Chituru Odunze

Personal information
- Full name: Chituru Ethan Odunze
- Date of birth: October 14, 2002 (age 23)
- Place of birth: Raleigh, North Carolina, United States
- Height: 2.00 m (6 ft 6+1⁄2 in)
- Position: Goalkeeper

Team information
- Current team: Phoenix Rising FC (on loan from Charlotte FC)

Youth career
- 2007: Kingfishers
- 2008: Thames Moorings
- 2009–2010: Royal Greenwich
- 2010–2013: Chelsea
- 2014: Calgary Villains FC
- 2015: Calgary Blizzard SC
- 2015–2016: Calgary Foothills FC
- 2017–2019: Vancouver Whitecaps
- 2019–2023: Leicester City

Senior career*
- Years: Team / Apps / (Gls)
- 2023–2025: Crown Legacy / 23 / (0)
- 2024–: Charlotte FC / 0 / (0)
- 2026–: → Phoenix Rising FC (loan) / 0 / (0)

International career^{‡}
- 2018–2019: United States U17 / 5 / (0)
- 2020: United States U20 / 1 / (0)
- 2023–: United States U23 / 2 / (0)

= Chituru Odunze =

American soccer player (born 2002)

Chituru Ethan Odunze (born October 14, 2002) is an American professional soccer player who plays as a goalkeeper for Phoenix Rising FC in the USL Championship, on loan from Major League Soccer club Charlotte FC.

==Early life==
Born in Raleigh, North Carolina, Odunze moved to London, England as a child and played for local youth teams before spending time in the Chelsea academy. He moved to Calgary, Alberta when he was eleven and played for local sides Calgary Villains FC and Calgary Blizzard SC. During this time, he went on trial with Welsh side Cardiff City, training with the first team despite only being fourteen. In January 2019, he joined the Vancouver Whitecaps Academy from Calgary Foothills. Later in the same year, Odunze signed with English side Leicester City. He went on to train with the senior squad.

==Club career==
On August 2, 2023, Odunze signed a professional contract with Crown Legacy FC in MLS Next Pro.

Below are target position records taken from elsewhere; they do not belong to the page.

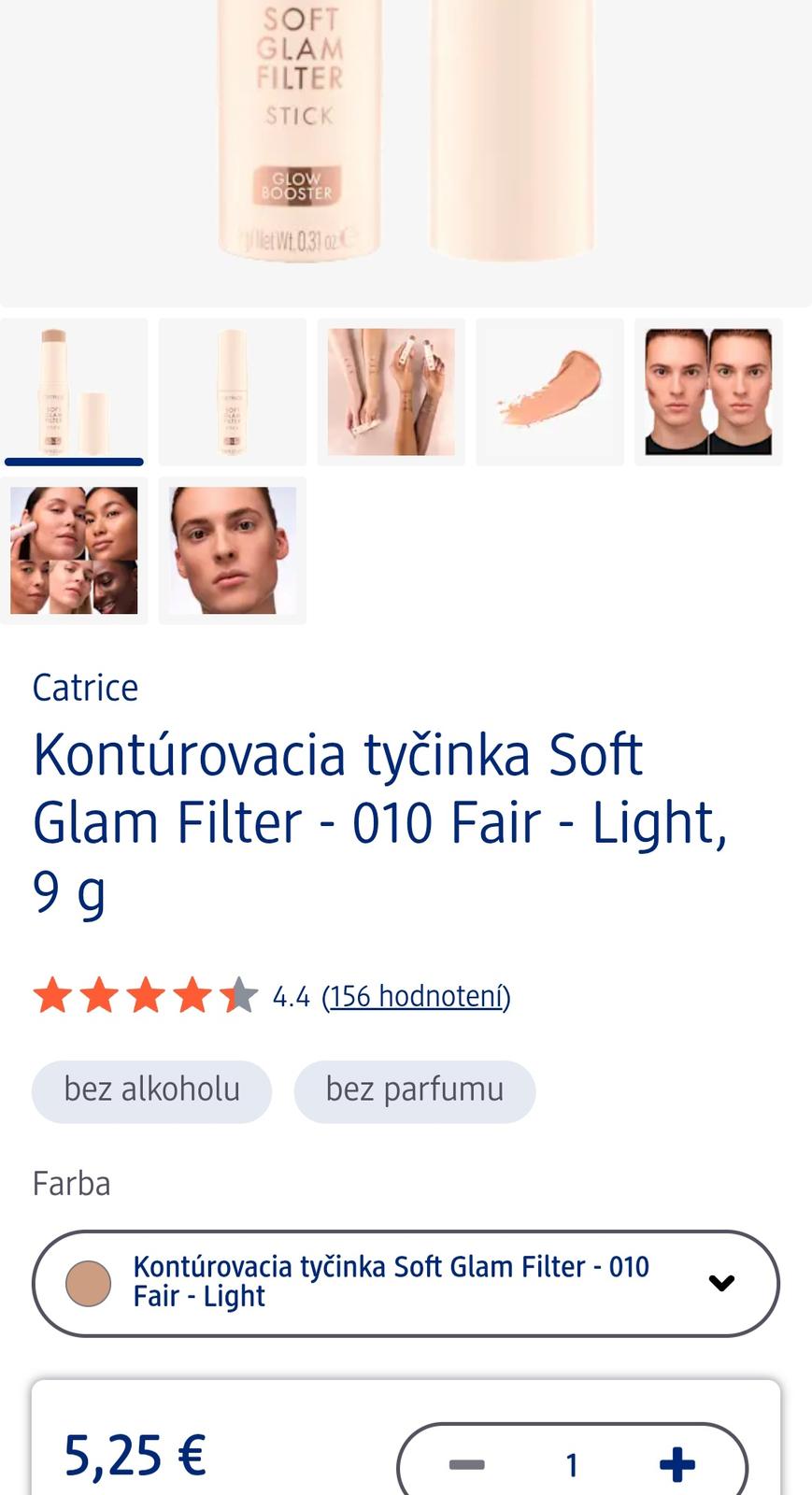This screenshot has height=1495, width=812.
Task: Open the collage of five faces thumbnail
Action: tap(74, 550)
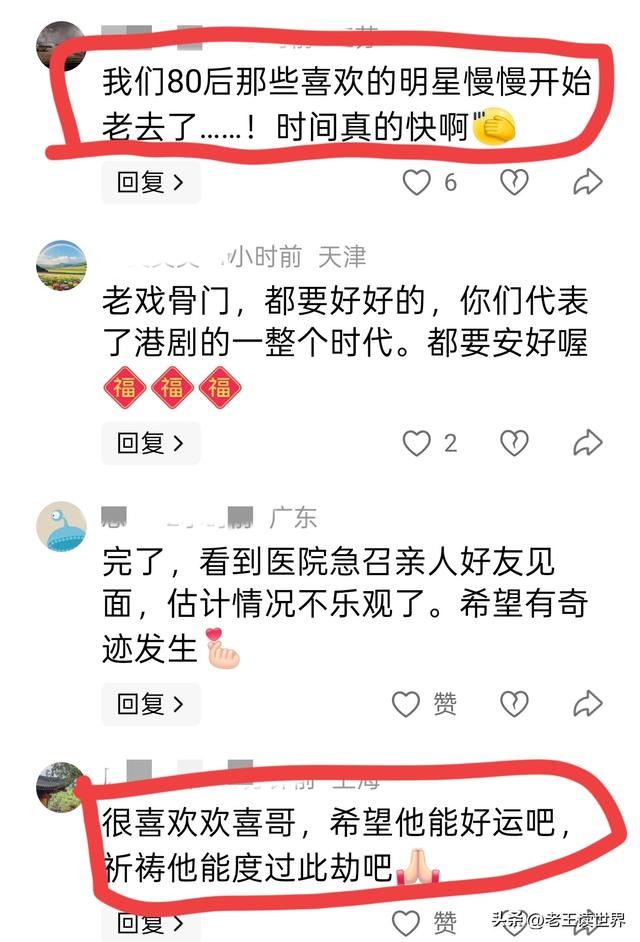Tap broken heart on the 老戏骨 comment

514,443

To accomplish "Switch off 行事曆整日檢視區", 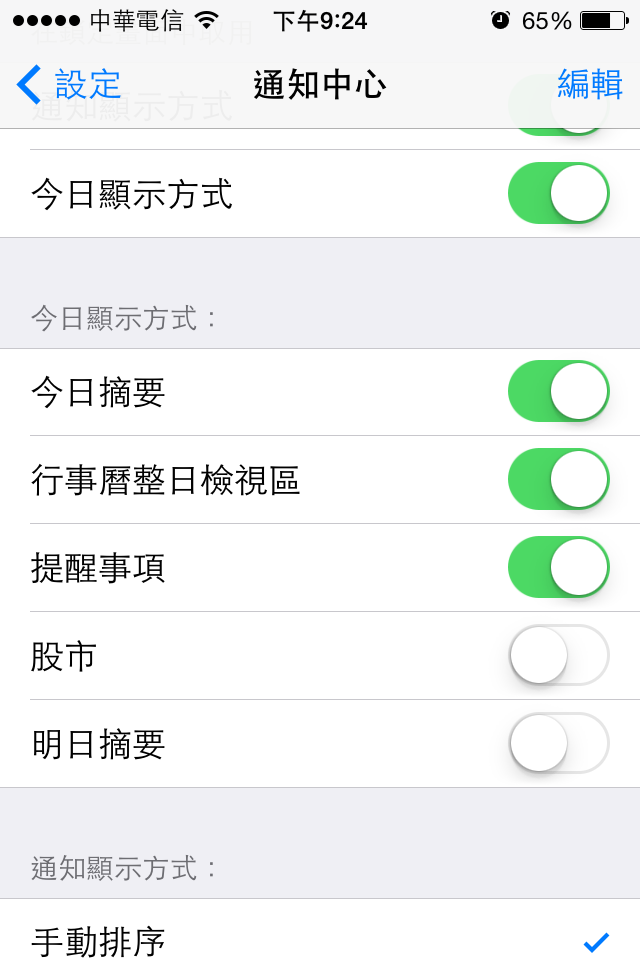I will click(558, 479).
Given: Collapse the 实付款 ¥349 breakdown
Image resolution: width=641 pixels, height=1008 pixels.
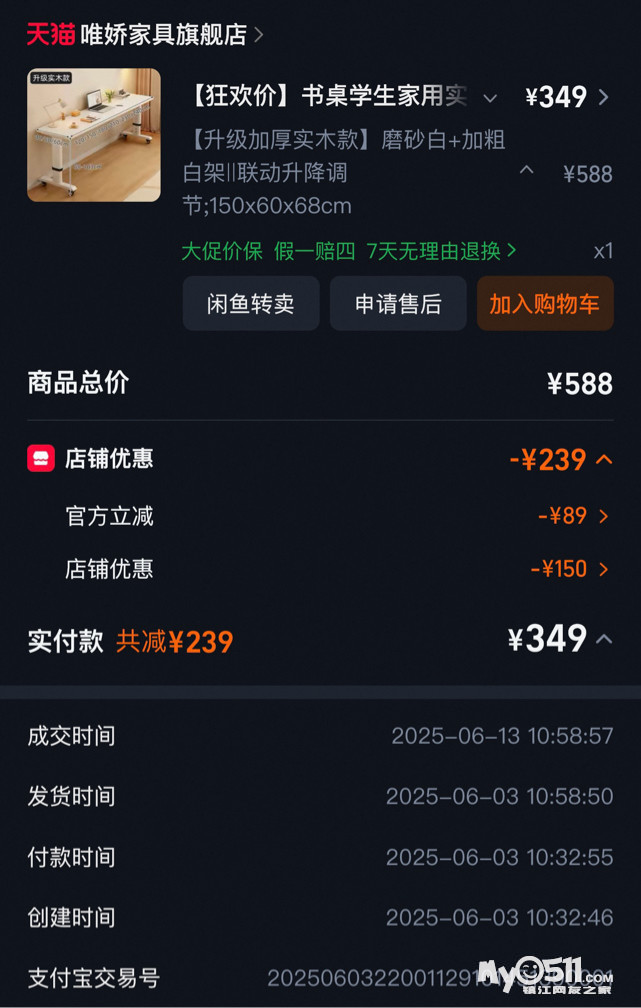Looking at the screenshot, I should click(604, 639).

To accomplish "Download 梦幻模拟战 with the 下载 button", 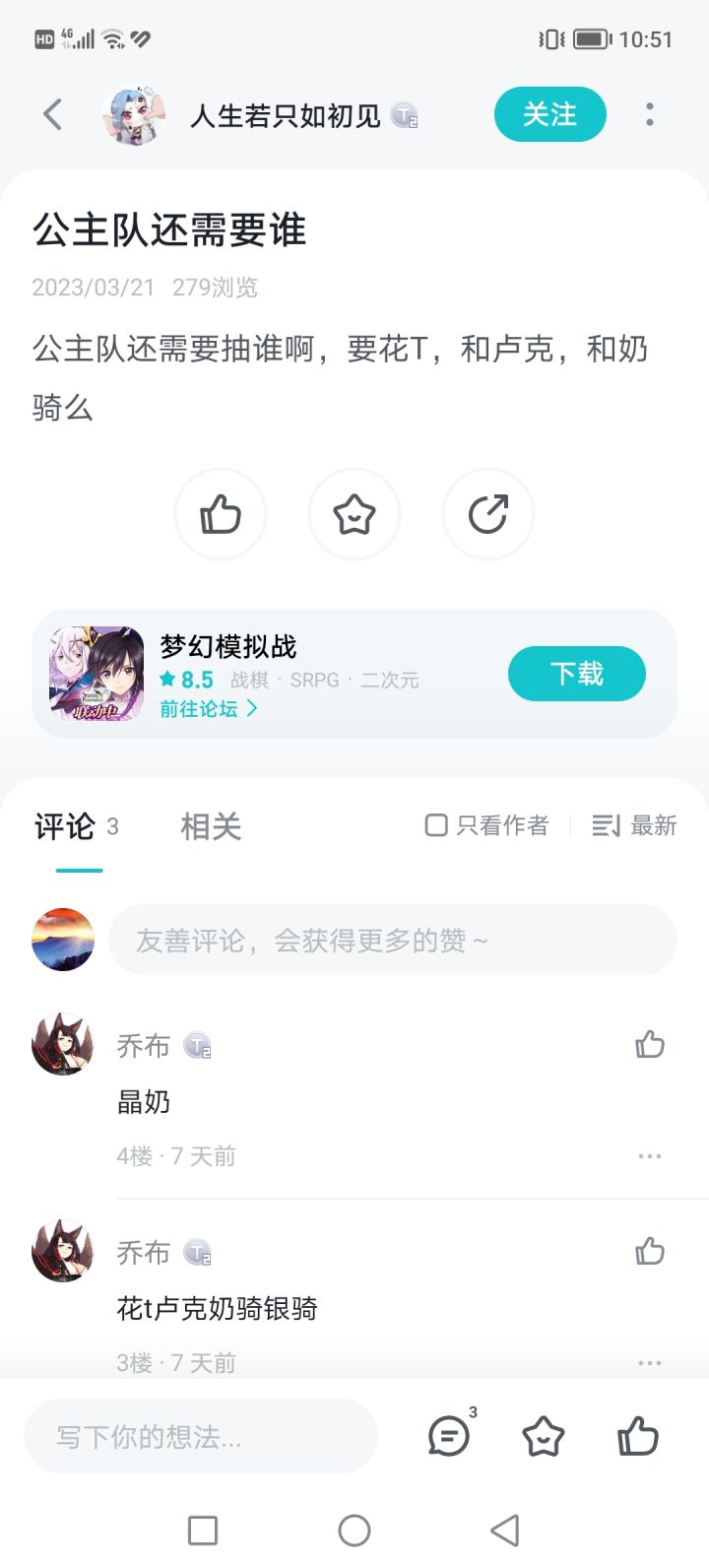I will (x=577, y=674).
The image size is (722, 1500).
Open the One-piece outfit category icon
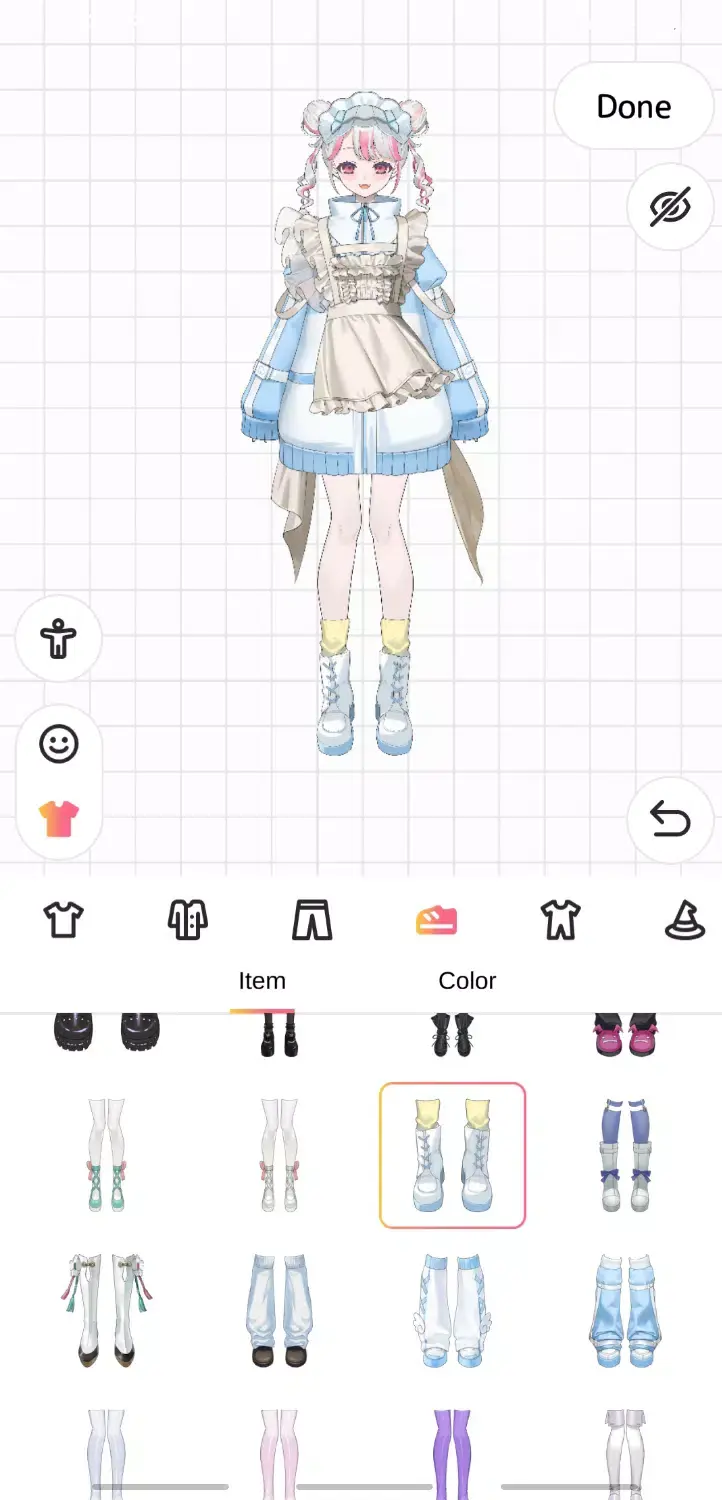[x=560, y=920]
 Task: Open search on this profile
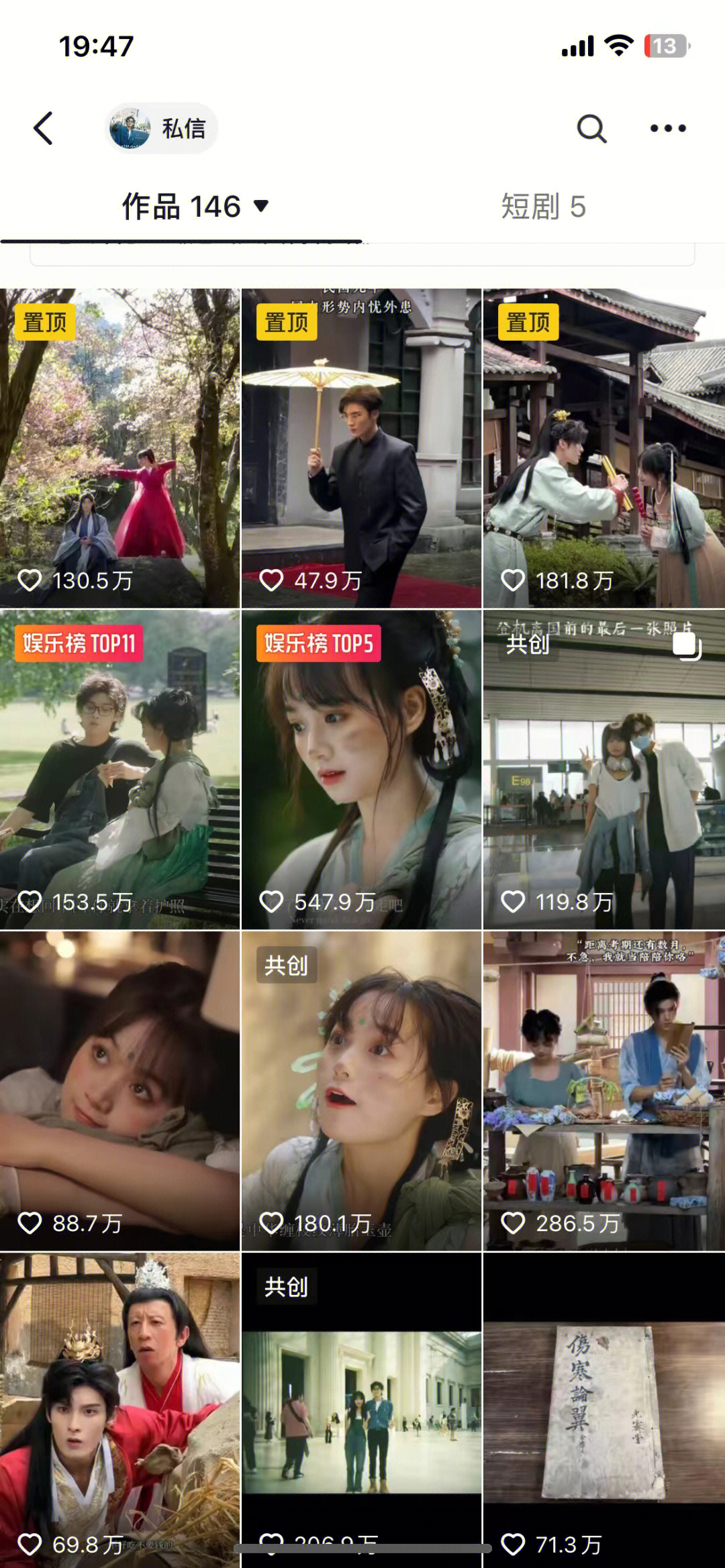click(591, 128)
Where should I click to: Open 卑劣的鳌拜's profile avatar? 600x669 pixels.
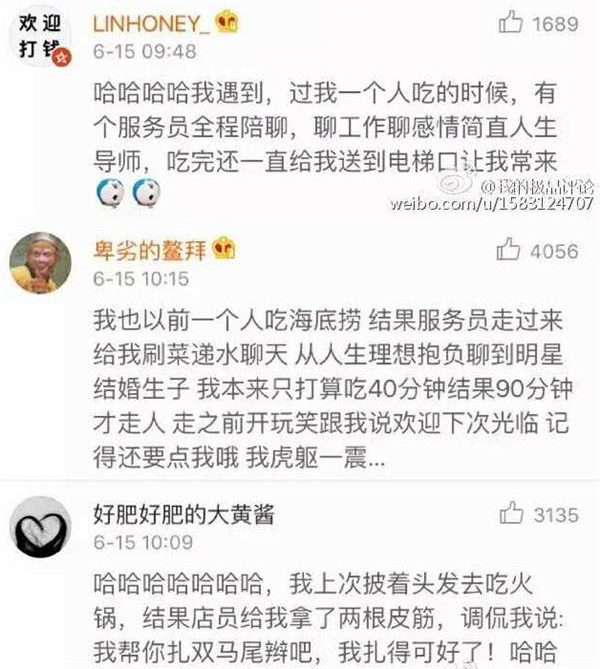coord(39,263)
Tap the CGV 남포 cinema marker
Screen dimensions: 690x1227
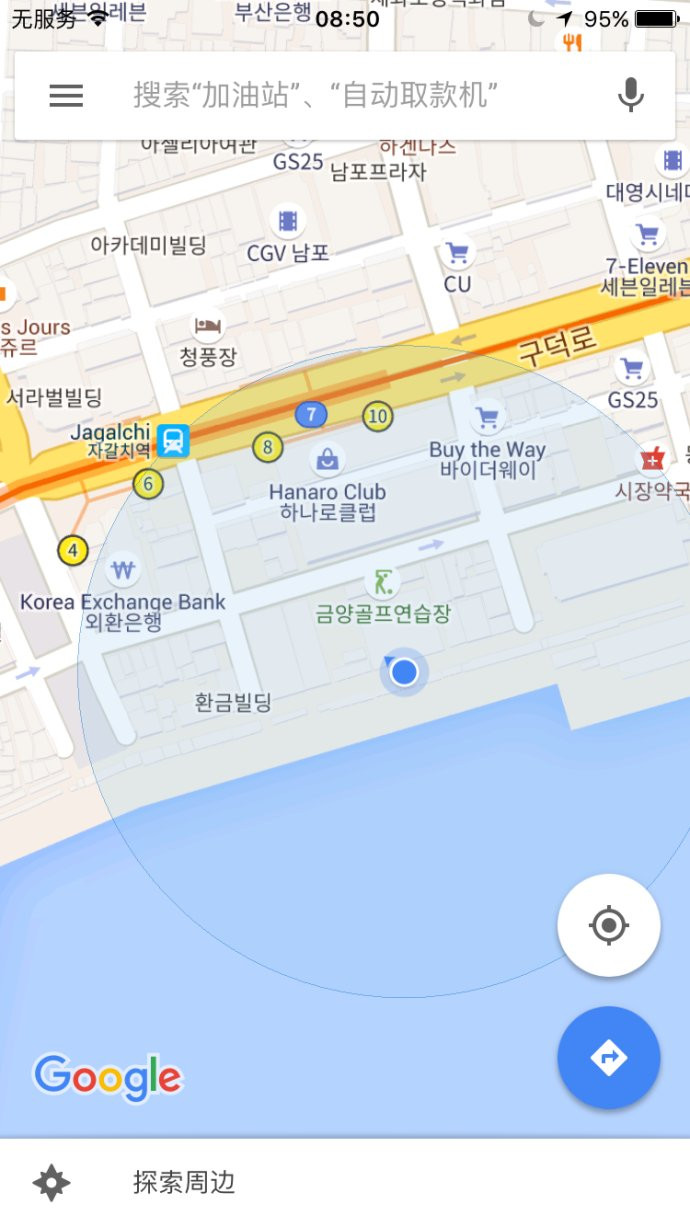click(x=288, y=221)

Odunze signed with the Charlotte FC first team on January 18, 2024. His Major League Soccer contract is guaranteed through 2027 with a club option for 2028.

In February 2026, Odunze was loaned from Charlotte FC to USL Championship side Phoenix Rising ahead of the 2026 season.

==Personal life==
Chituru is of Igbo Nigerian descent.

==International==
Odunze is eligible for the United States, England, Canada, and Nigeria. He was called up to the Canada under-15 side in 2017 but has represented the United States at under-17 and under-20 levels. He represented the United States at the 2019 FIFA U-17 World Cup, playing in two group-stage games.

In November 2020, Odunze was called up to the senior United States national team for the first time.